[begin Material for this exercise]

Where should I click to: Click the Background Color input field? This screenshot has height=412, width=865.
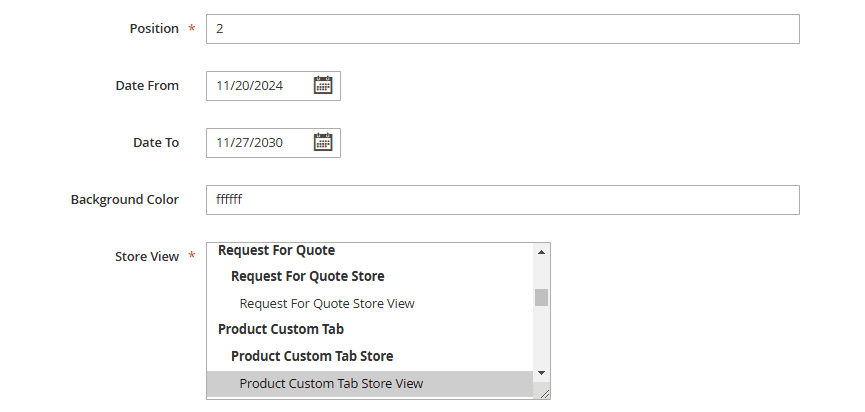point(502,200)
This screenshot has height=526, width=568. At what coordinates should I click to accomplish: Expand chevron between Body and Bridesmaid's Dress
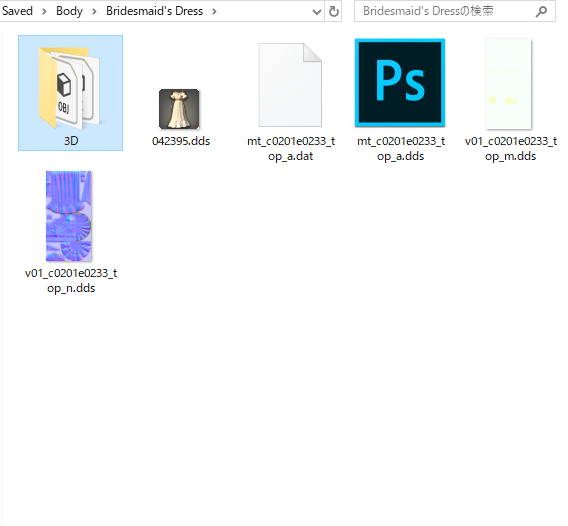(94, 12)
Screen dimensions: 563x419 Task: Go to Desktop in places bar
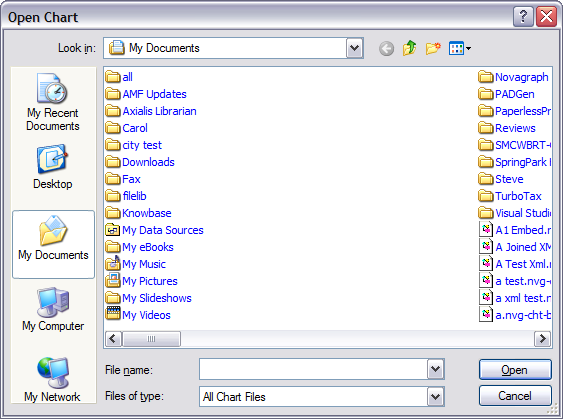pos(53,167)
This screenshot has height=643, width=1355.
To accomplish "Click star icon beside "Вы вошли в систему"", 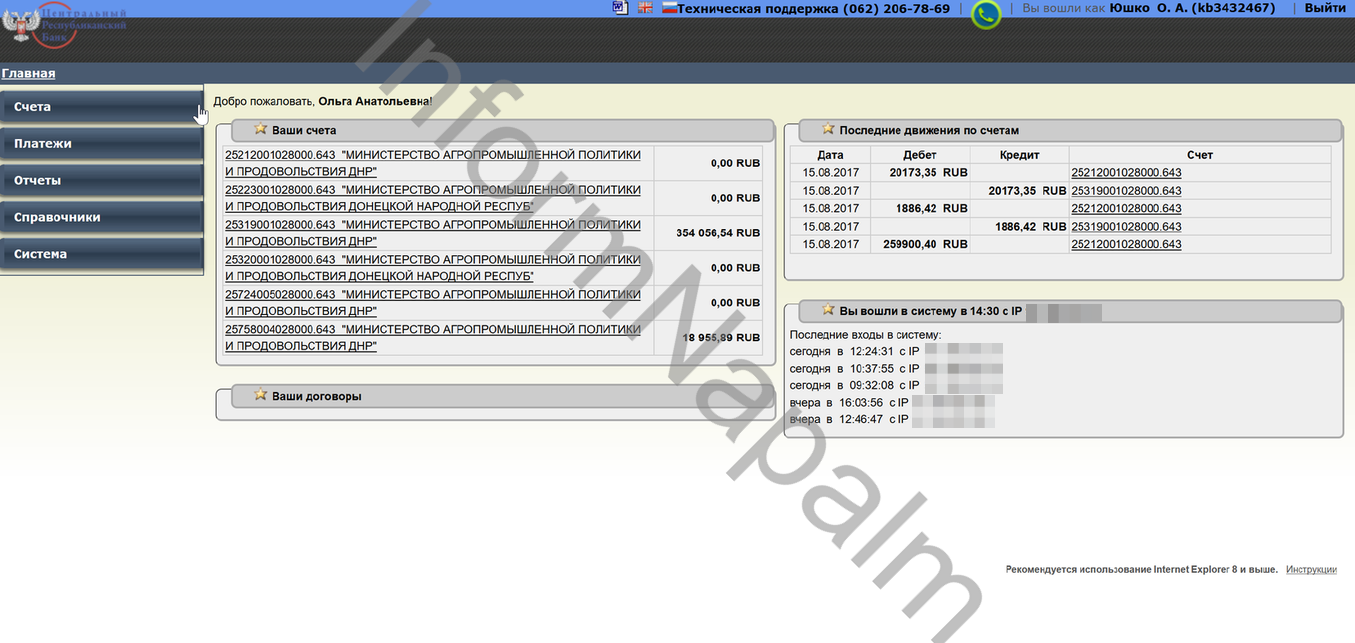I will coord(828,310).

[end Material for this exercise]

-- Exercise instructions --
State how many lines of the material contain the string "should", giving only the number.

-- Answer below --
2